━━━ RECORD LIST ━━━
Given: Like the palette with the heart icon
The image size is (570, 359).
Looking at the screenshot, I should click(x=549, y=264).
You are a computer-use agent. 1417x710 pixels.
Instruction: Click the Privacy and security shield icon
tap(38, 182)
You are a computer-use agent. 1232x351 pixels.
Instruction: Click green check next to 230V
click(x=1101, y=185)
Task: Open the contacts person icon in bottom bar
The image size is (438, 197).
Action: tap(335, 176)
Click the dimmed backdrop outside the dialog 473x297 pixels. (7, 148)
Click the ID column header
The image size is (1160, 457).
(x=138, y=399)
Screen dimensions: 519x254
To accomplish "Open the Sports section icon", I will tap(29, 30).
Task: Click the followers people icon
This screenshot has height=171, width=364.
━━━
Rewrite all the rows above so that every "pixels" becomes "px", and keep the rest of each row unchanged.

**FULL OUTPUT:**
Given: Like the palette with the heart icon
The image size is (570, 359).
Looking at the screenshot, I should click(x=549, y=264).
You are a computer-use agent. 1417x710 px.
Instruction: Click the Privacy and security shield icon
tap(38, 182)
You are a computer-use agent. 1232x351 px.
Instruction: Click green check next to 230V
click(x=1101, y=185)
Task: Open the contacts person icon in bottom bar
The image size is (438, 197).
Action: tap(335, 176)
Click the dimmed backdrop outside the dialog 473x297 px. (7, 148)
Click the ID column header
The image size is (1160, 457).
(x=138, y=399)
Screen dimensions: 519x254
To accomplish "Open the Sports section icon", I will tap(29, 30).
Task: Click the followers people icon
This screenshot has height=171, width=364.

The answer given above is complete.